While studies show that bonding and making social connections can make for a healthier, more meaningful life, the larger question is; "How do these traits ensure our survival and raise our status among our peers?" One answer is that, the more generous we are, the more respect and influence we wield. In one recent study, participants each received a modest amount of cash and were directed to play games of varying complexity that would benefit the "public good.” The results showed that participants who acted more generously received more gifts, respect and cooperation from their peers; as well as wielding more influence over them.
The findings suggest that anyone who acts only in his or her narrow self-interest will be shunned, disrespected, even hated.
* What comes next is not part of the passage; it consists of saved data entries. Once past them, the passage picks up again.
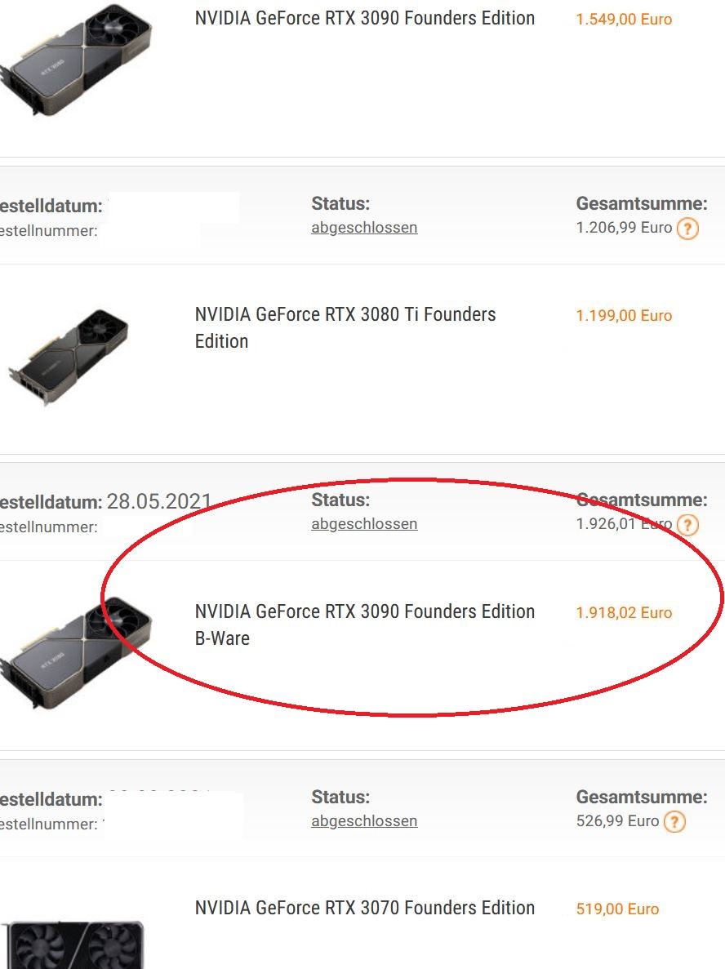Screen dimensions: 725x969
Task: Click RTX 3090 Founders Edition thumbnail at top
Action: (76, 59)
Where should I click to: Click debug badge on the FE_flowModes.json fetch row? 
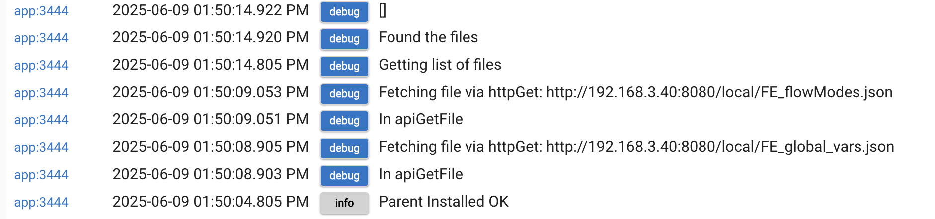point(344,94)
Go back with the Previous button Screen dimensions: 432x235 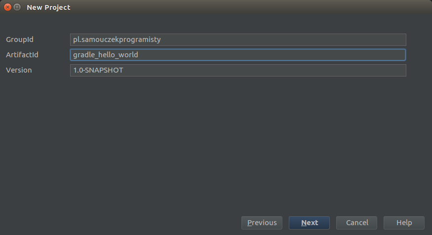click(x=262, y=223)
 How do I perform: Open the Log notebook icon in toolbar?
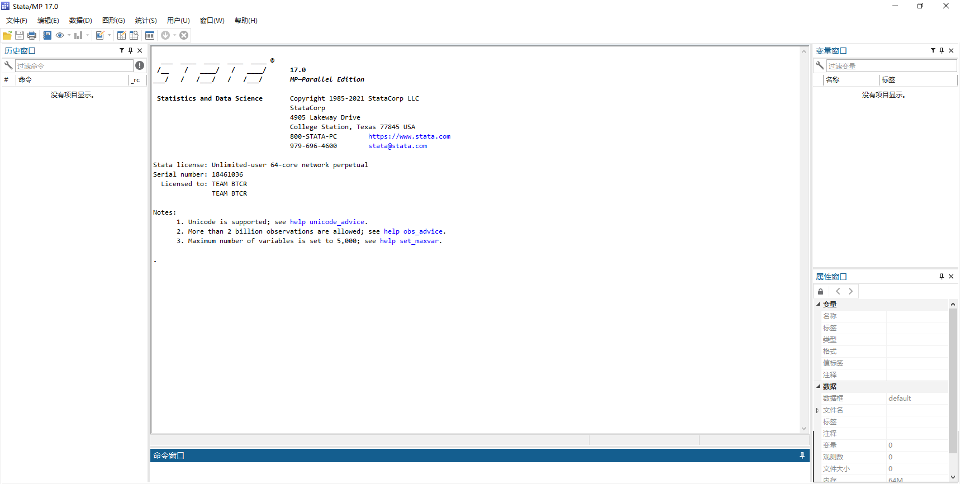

But those who behave generously with others are held in high esteem by their peers and thus rise in status. Given how much is to be gained through generosity, social scientists increasingly wonder less why people are ever generous and more why they are ever selfish. Such results validate the findings of positive psychology pioneers like Martin Seligman, a professor at the University of Pennsylvania, whose research in the early 1990's shifted away from mental illness and dysfunction; delving instead into the mysteries of human resilience and optimism.
While much of the positive psychology being studied is focused on personal fulfillment and happiness, researchers have narrowed their investigations into how it contributes to the greater societal good. For instance, to assist in and promote the rearing of emotionally literate children; many parents are turning away from materialistic or competitive activities, and rethinking what will bring their families true happiness and well-being. Parents who start consciously cultivating gratitude and generosity in their children quickly see how much happier and more resilient their children become. What is often surprising to parents is how much happier they themselves also become.
This behaviour, the sympathetic touch, is common to mammals thanks to the vagus nervous system. In another Berkeley study, two people separated by a barrier took turns trying to communicate emotions to one another by touching each other through a hole in the barrier. For the most part, participants were able to successfully communicate sympathy, love and gratitude and even assuage major anxiety. Overall, these and other findings challenge the assumption that nice guys finish last; and instead support the hypothesis that humans, if adequately nurtured and supported, tend to err on the side of compassion. This new science of altruism, and the physiological underpinnings of compassion, is finally catching up with Darwin's observations nearly 130 years ago; that sympathy is our strongest instinct.